When I said different instances, I was not talking about the env sensor being one, and the sign being another - im talking about the way you reconnect to both.. I'm nearly 100% sure there is a flaw in the logic you use for connecting to the remote end, or some design factor (like the env sensor wont accept more than 1 connection per 5 minutes) that has not been taken into account. I've never had a problem on any windows system, with apps that make hundreds/thousands of connections quickly (I wrote a proxy server for my uni dissertation, and used it for peer-2-peer file sharing just to hammer it. After a month, I had downloaded 200 gigs of data and made nearly half a million connections, without it falling over)
 
True, this is self-imposed client application limits following the recommendations from HTTP 1.0 and 1.1 protocol RFCs about concurrent connections to a single server. If you want to follow the HTTP standards you have to implement such limit for your client yourself, it is not part of the generic socket objects. The sockets may be also be used for different protocols on TCP/IP other than HTTP, you got a lot of other standard application protocols, DHCP, FTP, IRC, POP3, TELNET to name a few, have a look at Wiki for instance: http://en.wikipedia.org/wiki/Internet_protocol_suite
 
cjard,

The post following yours reminded me that it was a 2-connetion-per-host limit in IE that I was thinking of. But it was indeed a limit imposed in MSXML as well (which version, I don't recall, it's been a few years).

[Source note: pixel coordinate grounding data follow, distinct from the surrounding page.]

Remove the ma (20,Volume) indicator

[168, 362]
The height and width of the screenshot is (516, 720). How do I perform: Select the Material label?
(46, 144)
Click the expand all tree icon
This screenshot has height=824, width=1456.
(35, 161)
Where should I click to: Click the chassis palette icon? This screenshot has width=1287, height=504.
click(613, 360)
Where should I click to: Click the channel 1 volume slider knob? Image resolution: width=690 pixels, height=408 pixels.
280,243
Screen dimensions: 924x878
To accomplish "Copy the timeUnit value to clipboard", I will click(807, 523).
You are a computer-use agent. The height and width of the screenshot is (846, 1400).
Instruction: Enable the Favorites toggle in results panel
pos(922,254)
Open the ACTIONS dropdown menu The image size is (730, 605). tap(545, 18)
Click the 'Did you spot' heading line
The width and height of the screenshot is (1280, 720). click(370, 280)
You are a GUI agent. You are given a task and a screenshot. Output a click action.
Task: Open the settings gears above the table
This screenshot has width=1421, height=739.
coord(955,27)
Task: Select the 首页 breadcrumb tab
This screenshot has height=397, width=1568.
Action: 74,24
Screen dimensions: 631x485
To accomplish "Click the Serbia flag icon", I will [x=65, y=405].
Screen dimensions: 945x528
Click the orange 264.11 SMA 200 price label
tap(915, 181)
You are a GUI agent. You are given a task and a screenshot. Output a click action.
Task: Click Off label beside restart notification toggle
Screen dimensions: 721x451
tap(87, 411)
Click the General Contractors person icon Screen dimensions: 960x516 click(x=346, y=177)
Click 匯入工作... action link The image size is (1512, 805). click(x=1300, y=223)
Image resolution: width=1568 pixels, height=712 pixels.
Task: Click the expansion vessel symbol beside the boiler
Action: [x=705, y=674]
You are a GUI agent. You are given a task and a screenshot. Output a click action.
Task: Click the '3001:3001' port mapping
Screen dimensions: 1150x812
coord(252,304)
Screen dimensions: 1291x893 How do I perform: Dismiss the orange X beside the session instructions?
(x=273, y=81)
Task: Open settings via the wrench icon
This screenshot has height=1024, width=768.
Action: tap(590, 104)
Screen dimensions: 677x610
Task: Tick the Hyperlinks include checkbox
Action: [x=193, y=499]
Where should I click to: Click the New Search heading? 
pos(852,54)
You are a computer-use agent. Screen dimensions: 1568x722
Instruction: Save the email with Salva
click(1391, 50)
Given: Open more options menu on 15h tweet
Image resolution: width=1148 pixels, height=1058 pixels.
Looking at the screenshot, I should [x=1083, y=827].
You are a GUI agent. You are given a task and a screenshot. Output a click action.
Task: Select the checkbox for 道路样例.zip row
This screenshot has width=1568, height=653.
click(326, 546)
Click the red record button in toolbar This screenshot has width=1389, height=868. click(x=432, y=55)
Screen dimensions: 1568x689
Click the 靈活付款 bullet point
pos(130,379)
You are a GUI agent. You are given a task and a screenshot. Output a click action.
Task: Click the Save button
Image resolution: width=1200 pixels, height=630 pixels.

My connection methodology works well, the sign is normally updated every 2 seconds and is very reliable as long as there is no network disruption. And now that I'm bubbling up the connection closing to the outer loop, I only have to endure the 10-second-or so connection timeout before the updates resume. I also understand that there is nothing that can be done to circumvent this timeout limitation.

I didn't mean to imply that the Windows TCP/IP stack had the limitations. I used to be a senior dev at a major eCommerce .com and I also cross over to hardware/system design as well and I recall having thousands of active connections as a simple netstat would attest. I only meant that there was a limitation deeper than the .net socket components let me access.

Thanks for the input, though, you can never get enough of seeing things from different perspectives.